Select genes in a cell_data_set for dimensionality reduction
select_genes.Rd
Monocle3 aims to learn how cells transition through a
biological program of gene expression changes in an experiment. Each cell
can be viewed as a point in a high-dimensional space, where each dimension
describes the expression of a different gene. Identifying the program of
gene expression changes is equivalent to learning a trajectory that
the cells follow through this space. However, the more dimensions there are
in the analysis, the harder the trajectory is to learn. Fortunately, many
genes typically co-vary with one another, and so the dimensionality of the
data can be reduced with a wide variety of different algorithms.
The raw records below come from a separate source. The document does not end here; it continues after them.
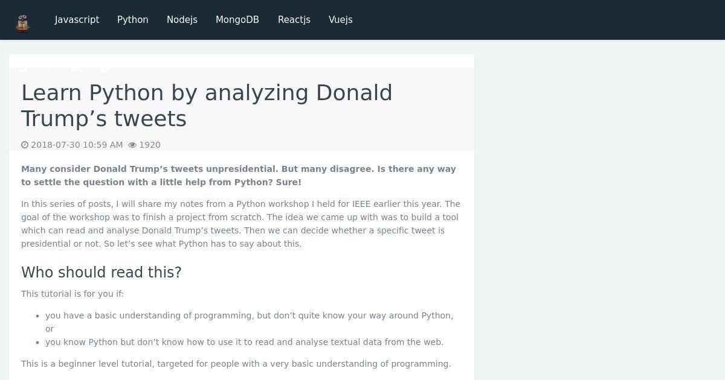Click the bullet about analysing textual data

244,342
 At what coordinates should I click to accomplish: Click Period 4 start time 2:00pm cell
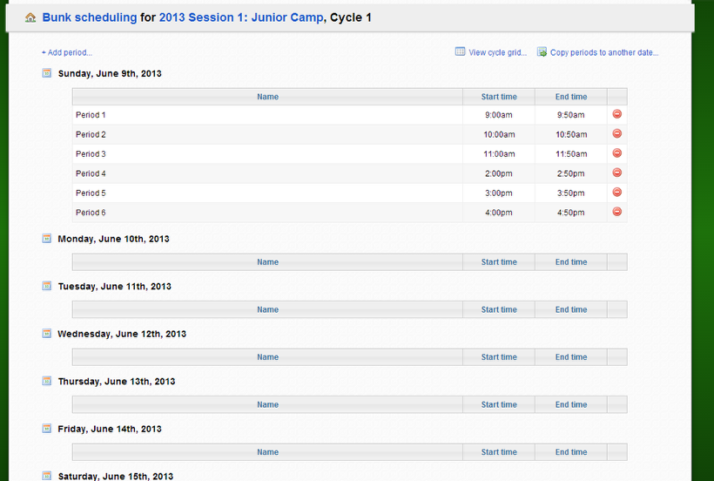tap(499, 173)
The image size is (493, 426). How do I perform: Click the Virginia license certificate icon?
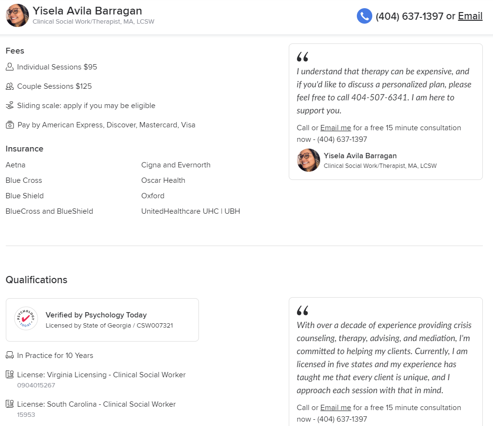coord(10,374)
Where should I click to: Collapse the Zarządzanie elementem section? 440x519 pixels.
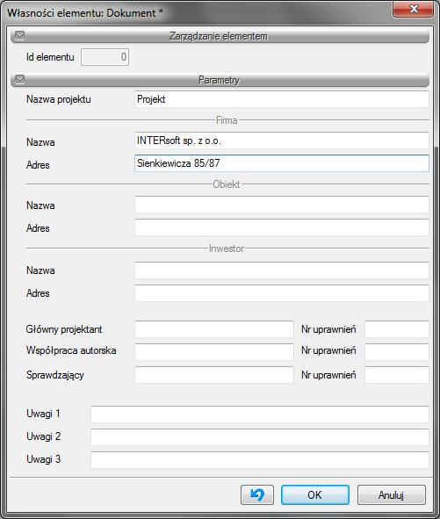click(x=20, y=35)
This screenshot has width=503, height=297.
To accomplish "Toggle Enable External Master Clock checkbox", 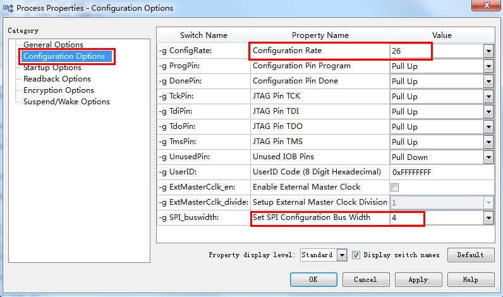I will (x=395, y=187).
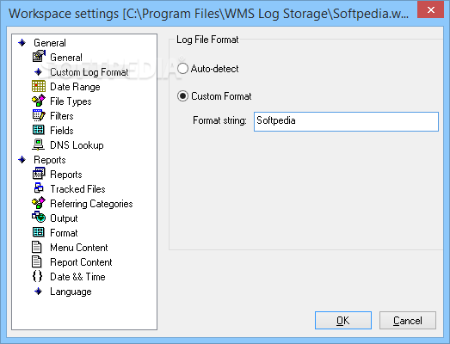450x344 pixels.
Task: Click the Date && Time braces icon
Action: tap(37, 276)
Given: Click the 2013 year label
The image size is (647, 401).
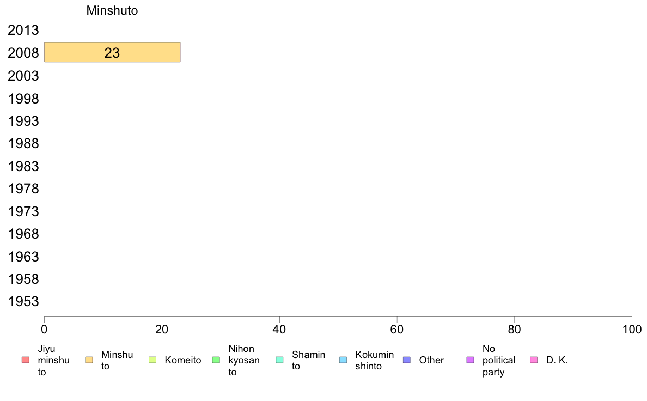Looking at the screenshot, I should [x=23, y=30].
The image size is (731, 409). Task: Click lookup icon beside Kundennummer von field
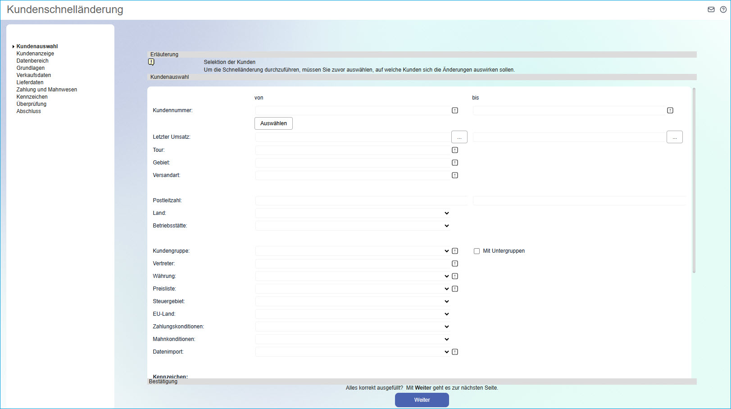tap(455, 110)
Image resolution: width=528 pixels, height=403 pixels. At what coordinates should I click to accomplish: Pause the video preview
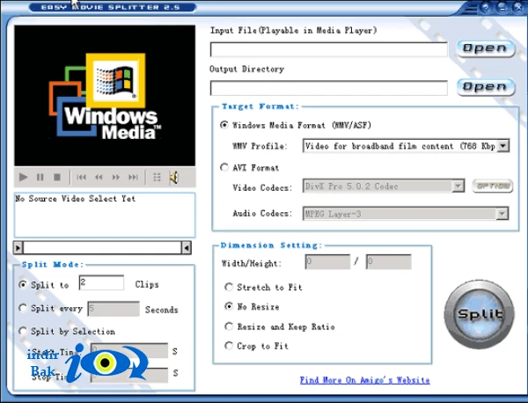40,177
Monocle3
provides two different algorithms for dimensionality reduction via
reduce_dimensions
(UMAP and tSNE). The function
select_features
is an optional step in the trajectory building
process before preprocess_cds
. After calculating dispersion for
a cell_data_set using the calculate_gene_dispersion
function, the
select_genes
function allows the user to identify a set of genes
that will be used in downstream dimensionality reduction methods.
Usage
select_genes(
cds,
fit_min = 1,
fit_max = Inf,
logmean_ul = Inf,
logmean_ll = -Inf,
top_n = NULL
)
Arguments
- cds
the cell_data_set upon which to perform this operation.
- fit_min
the minimum multiple of the dispersion fit calculation; default = 1
- fit_max
the maximum multiple of the dispersion fit calculation; default = Inf
- logmean_ul
the maximum multiple of the dispersion fit calculation; default = Inf
- logmean_ll
the maximum multiple of the dispersion fit calculation; default = Inf
- top
top_n if specified, will override the fit_min and fit_max to select the top n most variant features. logmena_ul and logmean_ll can still be used.